As for women, mothers working, we lived in a village and a couple of our female neighbours did have good jobs. I forget doing what as this was 20 years ago. Another was an artist. I know at least one of these women had family support and the artist had adult children. Dh’s company also employed local women at the start up, which became Global Head Office for the client. The idea was start up with key players, who then moved on with locals replacing them. Then there was me, a TEFL teacher, who did earn a lot of respect from the various companies I worked for.

Whatever you do in Germany, it is easier when the kids are older. German schools of any age just seem to send kids home if there is no teacher or some other reason and expect you to be there, even now, from what I’ve read on MN. Children walk to school from very young primary alone and I was also surprised that school was predominantly early mornings and done by late lunchtime even in secondary. It may be different with international schools.

As for now, you’ve had a lot of advice. I would say integrating more would be beneficial to avoid the loneliness. I know you have work colleagues but it’s remote. Don’t knock the lunching circuit too much. I went on the odd one with the expat neighbours at one location. I’d have been bored stiff regularly but all these things serve a purpose. It’s perhaps also much easier in Asia in a way to integrate without your dcs as childcare possibilities, I imagine, where you are are easier to find than in Germany.

You’ve had some more up to date advice for integration as everything we did was very much face to face. We also loved in various European locations rather than further afield so I won’t even try. Above all, show some self care and be kind to yourself, as that will get you through the difficult times.

OhBeAFineGuyKissMe · 22/04/2023 08:01

Dontbotherwithvalldemossa · 21/04/2023 06:43

@Froginboilingwater So on your distinction between expat and immigrant, once the fixed-term contracts end and you choose to settle somewhere, if it’s not Germany or the U.K. you choose to settle, then you’ll classify yourselves as immigrants not expats?

I don’t hear ‘expat’ used to describe people working in the U.K. from Asia for example on fixed term contracts. I’ve always thought of the distinction therefore between ‘expat’ and ‘immigrant’ as fundamentally racist, tbh. Though plenty of people here seem happy to use it. Am I wrong?

I do and have heard expat to describe Asians (and others!) in the uk if they are brought over by their company. For example Toyota had a reasonably large Japanese expat community. Go look at the international schools, there will be expats all over.

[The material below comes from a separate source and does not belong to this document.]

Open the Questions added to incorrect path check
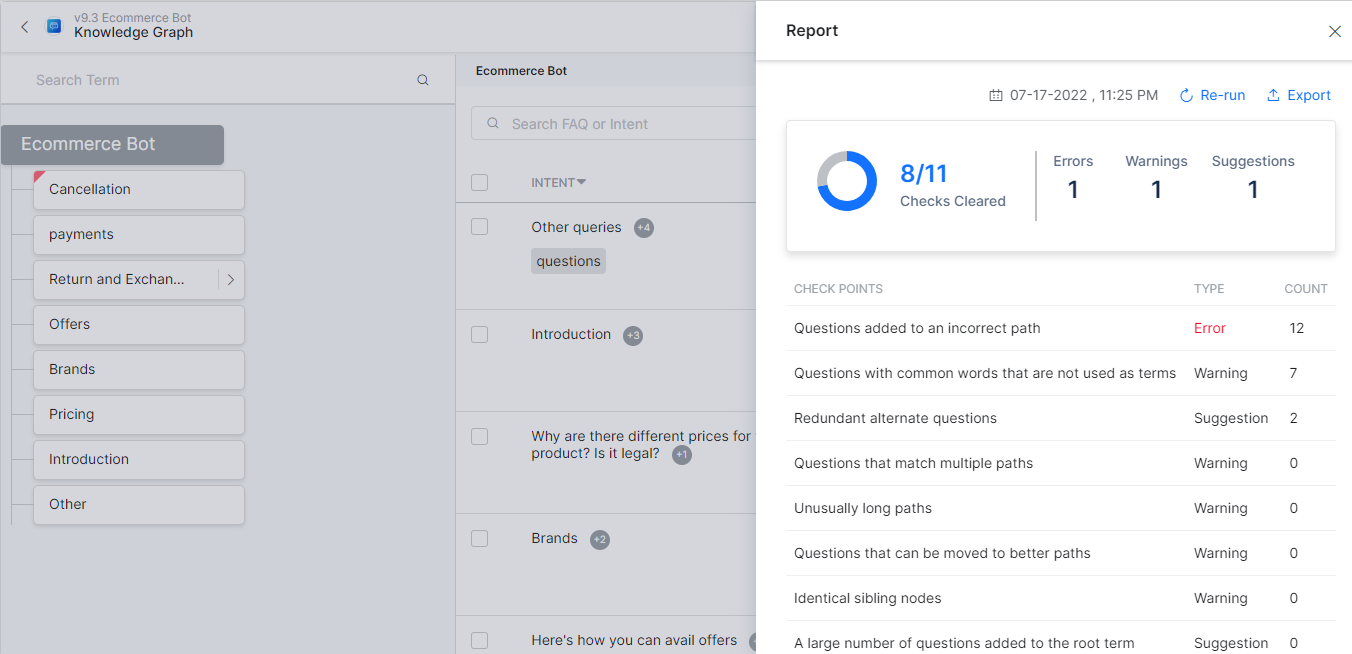This screenshot has height=654, width=1352. tap(917, 328)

There isn’t a large expat community in the uk as the uk has a highly skilled workforce available and companies have to justify bringing overseas people in.

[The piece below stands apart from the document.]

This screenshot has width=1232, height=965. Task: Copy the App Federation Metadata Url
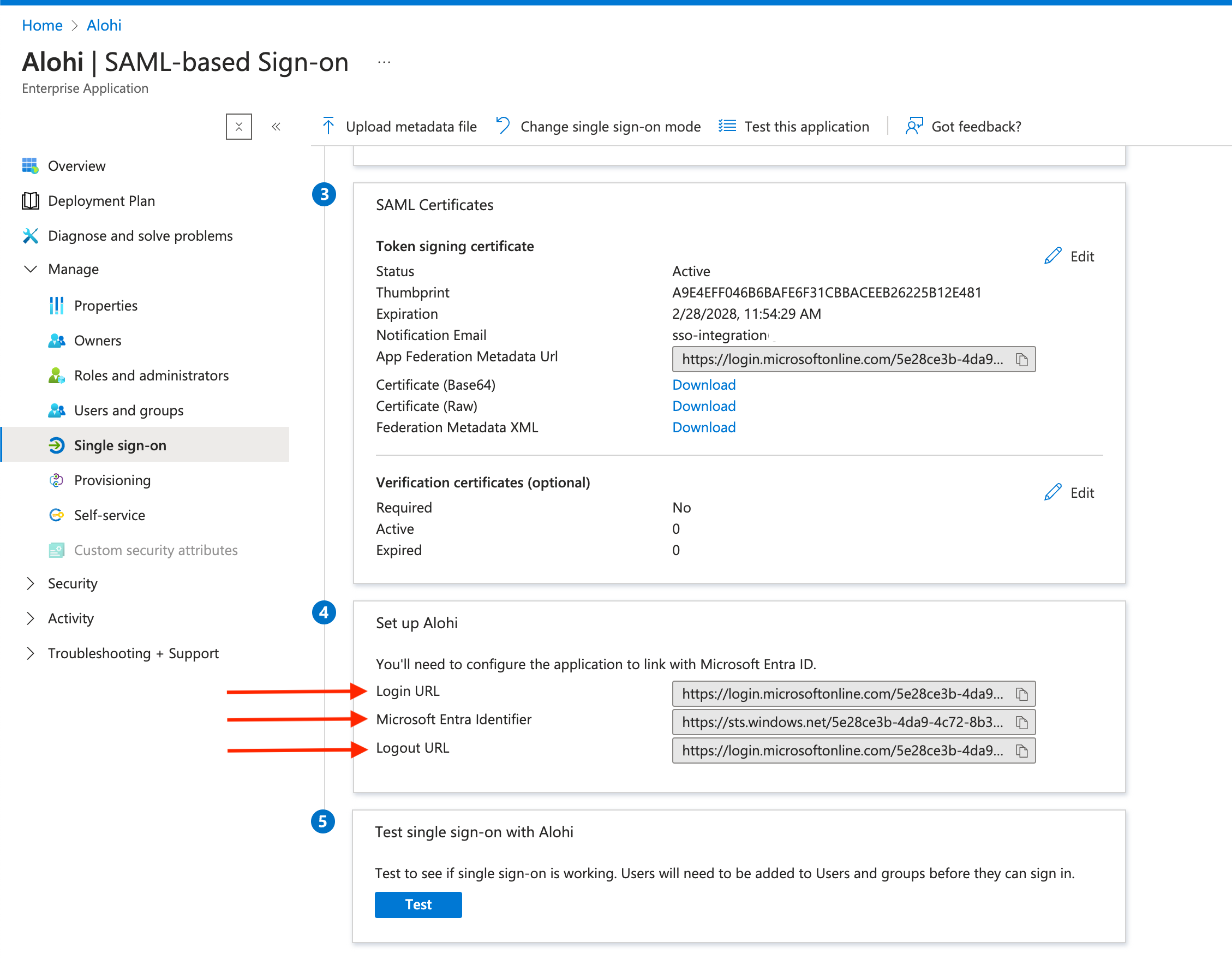[1021, 359]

I will also question your thinking, why did you go straight to someone from overseas working in a manual job (builder) rather than equivalent skill level eg computing, finance, management, engineer, scientist?

Retires to Spain are immigrants (everyone has agreed in this) the fact some of them call themselves expats is on them.

LuluTaylor · 22/04/2023 14:16

The grass is not always greener. Loneliness can be tackled. I don't see it as a reason to throw away your marriage or for DH to give up a good career he enjoys. Plenty of threads on here about British people finding it difficult to make friends in adulthood. I'd say your working hours are part of the problem, so maybe go part time. Or look at getting a remote job for another company, one where you can stick to what are daytime hours in your current country of residence. You might "only" be there for a set period but it doesn't sound as though you're trying to integrate properly either with locals or expat community. Nothing is perfect but you have a good standard of living and a good marriage. Lots in the UK don't have that. The UK is struggling, all it's systems are knackered and it's society is broken IMO. People are largely selfish, there's lots of misery and moaning. Lots of jealousy, laziness and nastiness. Lots of great people as well who are happy and living their best lives, but those ones are also likely to be too busy to be actively looking for new friendships or have the time to put in to new people. I don't think you'd feel any less of an outsider here TBH. Get yourself a private pension though.